== Task description ==
Identify every line of the items below that contains the string "target", and copy each one. Treat uppercase and lowercase letters as different.

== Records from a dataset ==
++++

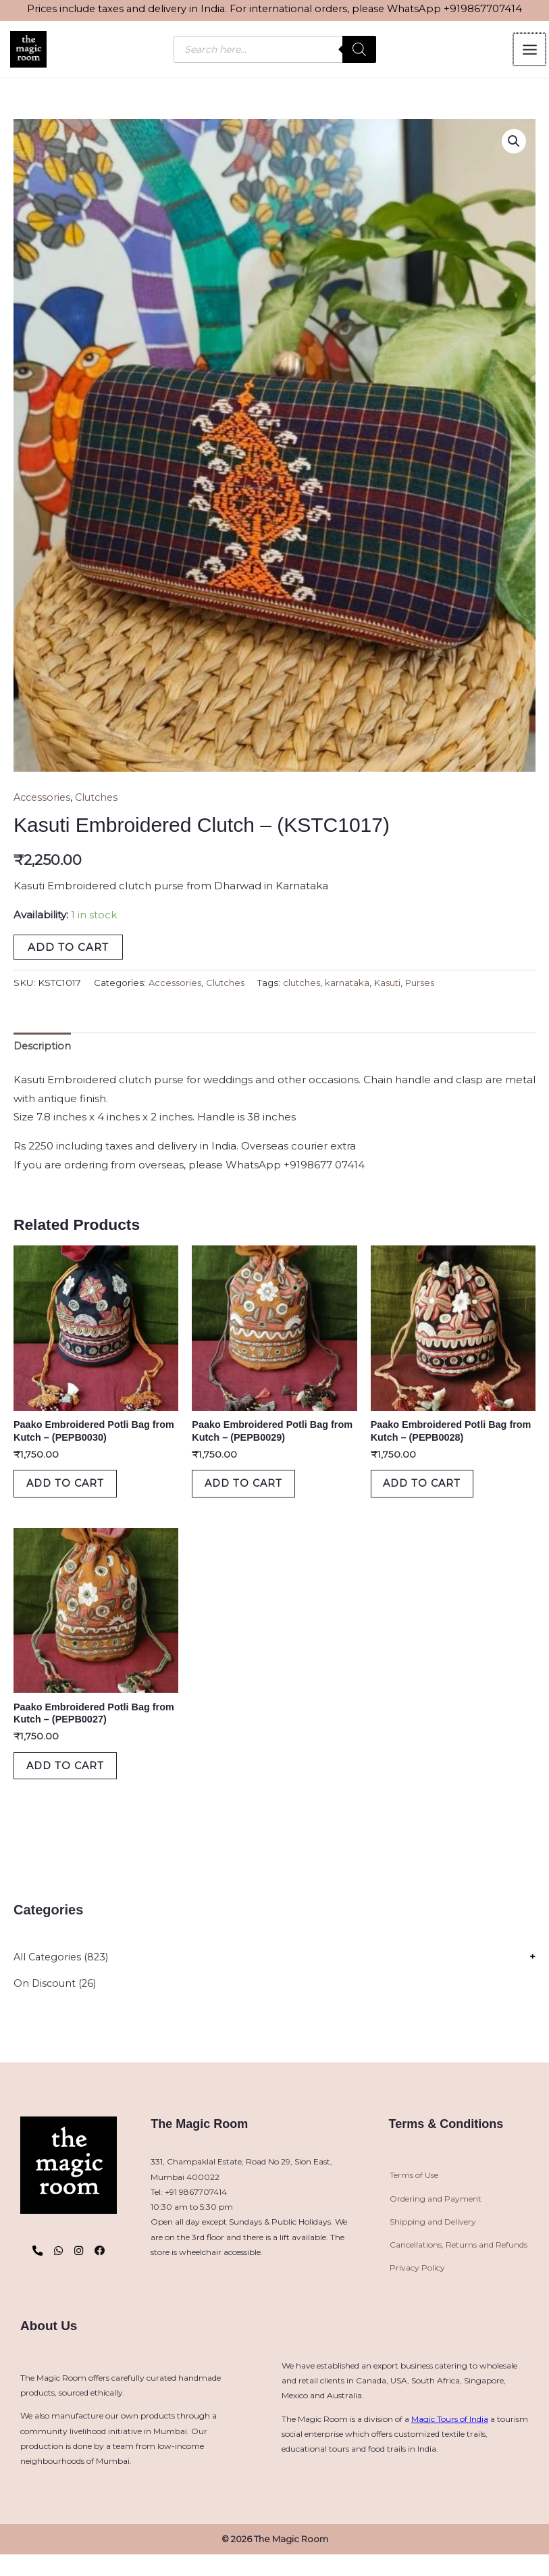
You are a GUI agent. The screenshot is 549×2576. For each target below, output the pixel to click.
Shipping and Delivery (433, 2243)
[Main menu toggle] (530, 51)
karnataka (354, 986)
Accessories (44, 801)
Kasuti (396, 986)
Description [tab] (43, 1050)
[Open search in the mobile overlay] (275, 51)
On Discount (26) (56, 2004)
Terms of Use (414, 2196)
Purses (430, 986)
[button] (513, 145)
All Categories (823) (63, 1977)
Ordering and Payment (435, 2220)
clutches (307, 986)
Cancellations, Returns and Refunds (458, 2266)
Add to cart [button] (73, 1493)
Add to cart (68, 950)
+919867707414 (483, 9)
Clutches (101, 801)
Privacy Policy (417, 2289)
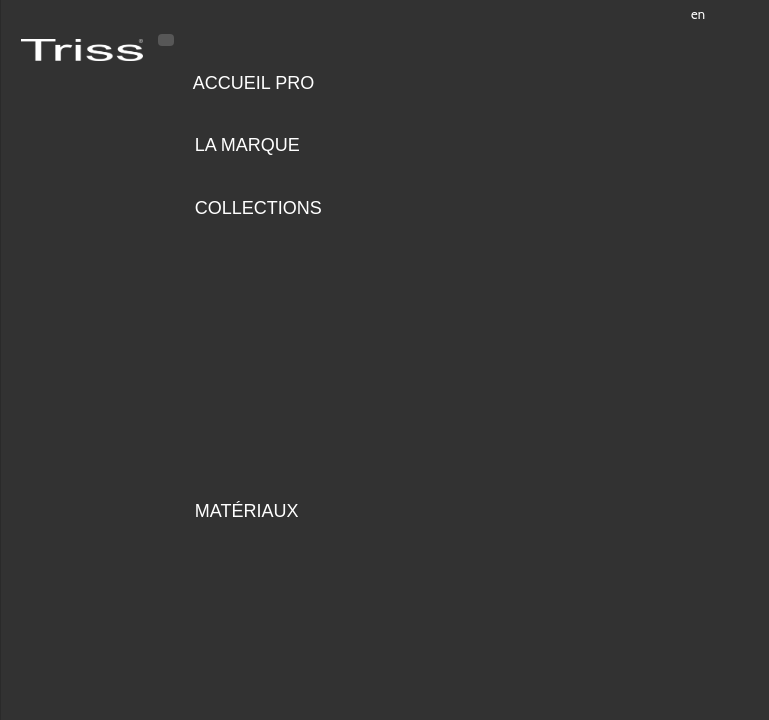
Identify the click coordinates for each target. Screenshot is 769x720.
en (698, 14)
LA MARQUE (247, 145)
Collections (258, 208)
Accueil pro (253, 83)
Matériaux (247, 511)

++++

== Solution to this exercise ==
You are a GUI agent. The screenshot is 549×2576. For each target below, output the pixel to click.
Identify the click coordinates for each target. Screenshot is 769x720.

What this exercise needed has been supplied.